-------- TEXTABSCHNITT --------

Interesse an nachhaltigen Gebäuden lässt weltweit nach
Klimaschutz verliert nicht nur auf der politischen Agenda an Priorität. Auch in der Immobilienwirtschaft sinkt das Interesse an grünen Gebäuden. Das sind die Gründe.

Der Nachhaltigkeitsbericht 2025 der Royal Institution of Chartered Surveyors (RICS) diagnostiziert einen deutlichen Rückgang des Klimainteresses. Die globale Transformation zur Klimaneutralität schreite langsamer voran als aus RICS-Sicht „erforderlich“. In einigen Regionen komme der notwendige Strukturwandel nahezu zum Erliegen.

Der RICS Sustainable Building Index (SBI) fiel allein 2025 global von +41 auf +30. Seit fünf Jahren geht es bergab (2021: +55; 2022: +48; 2023: +44; 2024: +41; 2025: +30). Als Ursachen für den Rückgang nennt RICS wirtschaftliche Unsicherheiten, uneinheitliche politische Rahmenbedingungen, gestiegene Baukosten sowie ein Defizit an eindeutigen Richtlinien und Definitionen für nachhaltige Gebäude. Weltweit gaben 46% der Befragten an, CO₂-Emissionen in Bauprojekten gar nicht erst zu messen.
US-Politik setzt andere Prioritäten
Die stärkste Abschwächung verzeichnet die Region Amerika. Dort fällt der SBI von +25 auf nur noch +11 und liegt damit deutlich unter dem globalen Durchschnitt. 2021 lag der Wert noch bei fast +50. Grund seien die veränderten politischen Rahmenbedingungen in den USA. Das belegt eine alte Befürchtung, dass das Klimainteresse nicht intrinsisch motiviert ist, sondern mehr einer politischen Trendfolge entspricht. Investoren und Nutzer zeigen gleichermaßen Zurückhaltung.
In der APAC-Region bleibt das Nachhaltigkeitsbewusstsein hingegen hoch, doch die Umsetzung kommt nur schrittweise voran. MEA war 2025 die einzige Region, die mit einem Index-Wert von +52 ein steigendes Interesse an nachhaltigen Gebäuden verzeichnet. Europa bleibt führend. Die politischen Rahmenbedingungen setzen international Maßstäbe. Europäische Investoren bewerten Klimarobustheit und Zertifizierungen als besonders wichtig, während Nutzer Energieeffizienz, Innenraumkomfort und Wasserverbrauch priorisieren. Die Kehrseite der Medaille zeigt aber brandaktuell eine EY/ULI-Studie. Demnach schmiert die Wirtschaft in Europa ab. Asien ziehe ökonomisch Europa und den USA davon. Europa sei nur noch im Klimaschutz führend.

-------- BEREITGESTELLTES MATERIAL --------

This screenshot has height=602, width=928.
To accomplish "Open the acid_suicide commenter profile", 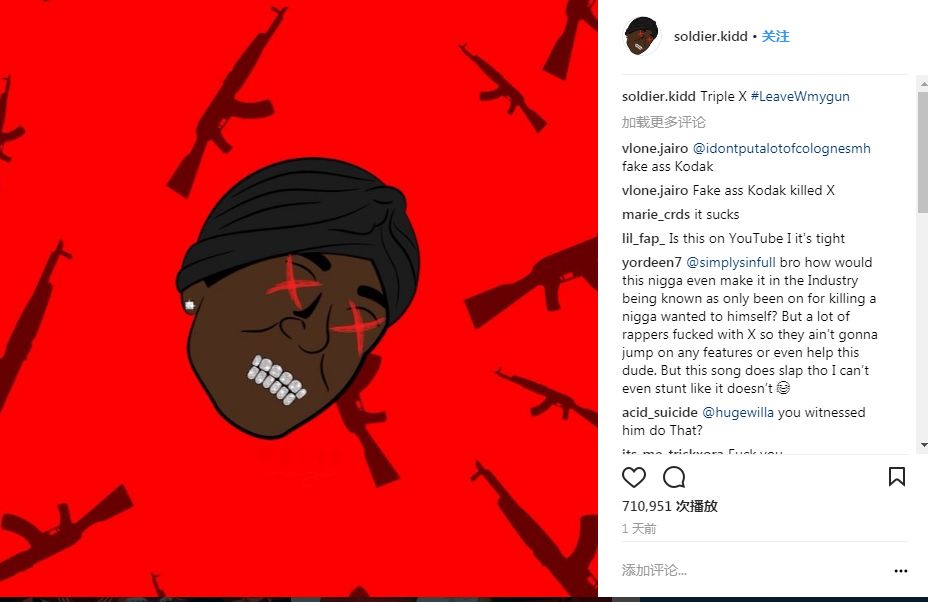I will click(x=659, y=413).
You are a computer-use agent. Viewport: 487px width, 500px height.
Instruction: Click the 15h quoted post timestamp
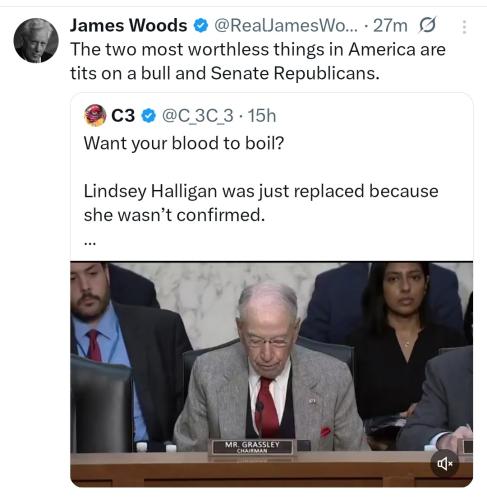pyautogui.click(x=262, y=116)
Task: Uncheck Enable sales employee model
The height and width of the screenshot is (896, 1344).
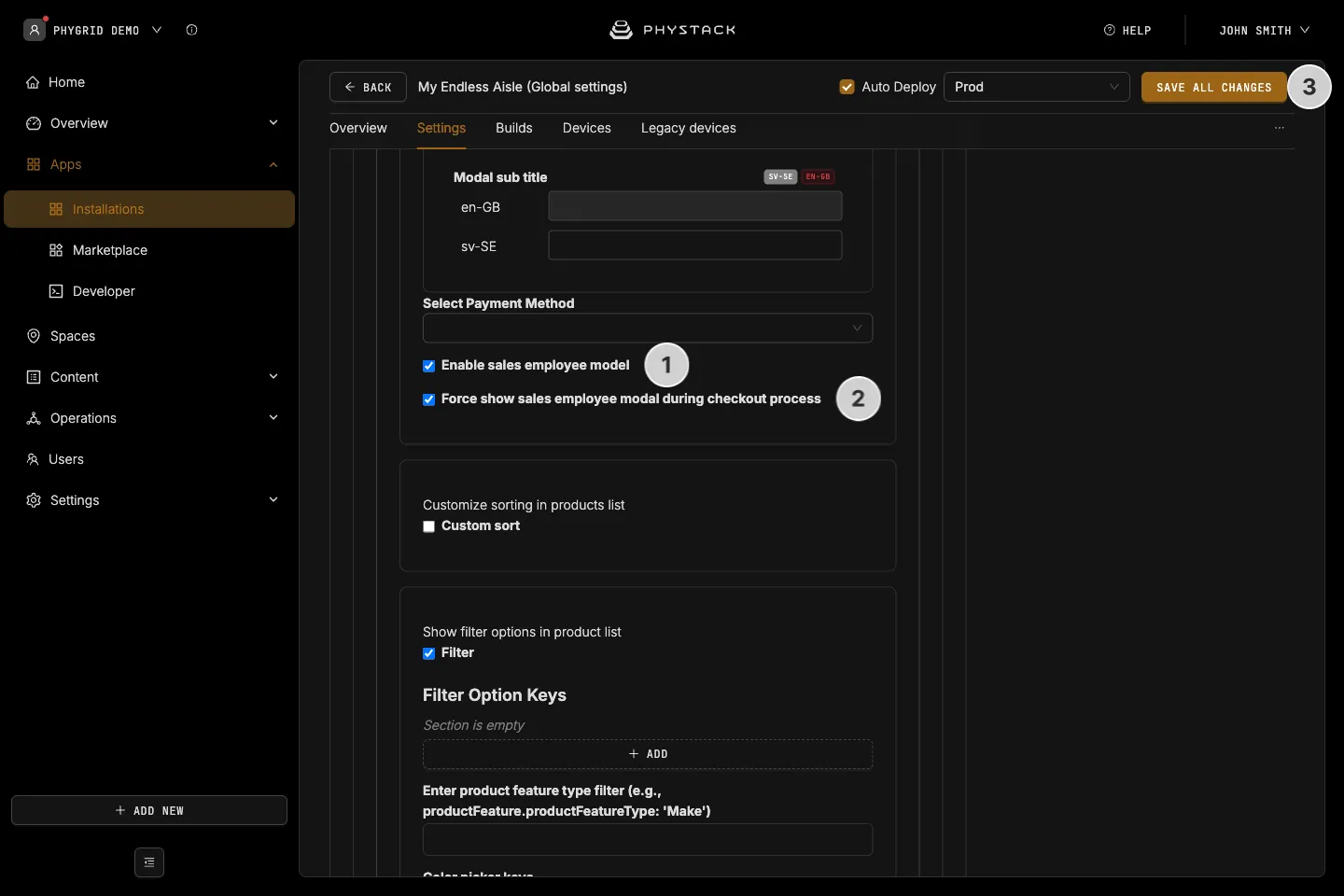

--------

== ANFORDERUNG ==
Gib aus dem Text über nachhaltige Gebäude eine Passage wortwörtlich wieder. Setze bei den Worten „In der APAC-Region“ ein und höre nach „im Klimaschutz führend.“ auf.

== ANTWORTFELD ==
In der APAC-Region bleibt das Nachhaltigkeitsbewusstsein hingegen hoch, doch die Umsetzung kommt nur schrittweise voran. MEA war 2025 die einzige Region, die mit einem Index-Wert von +52 ein steigendes Interesse an nachhaltigen Gebäuden verzeichnet. Europa bleibt führend. Die politischen Rahmenbedingungen setzen international Maßstäbe. Europäische Investoren bewerten Klimarobustheit und Zertifizierungen als besonders wichtig, während Nutzer Energieeffizienz, Innenraumkomfort und Wasserverbrauch priorisieren. Die Kehrseite der Medaille zeigt aber brandaktuell eine EY/ULI-Studie. Demnach schmiert die Wirtschaft in Europa ab. Asien ziehe ökonomisch Europa und den USA davon. Europa sei nur noch im Klimaschutz führend.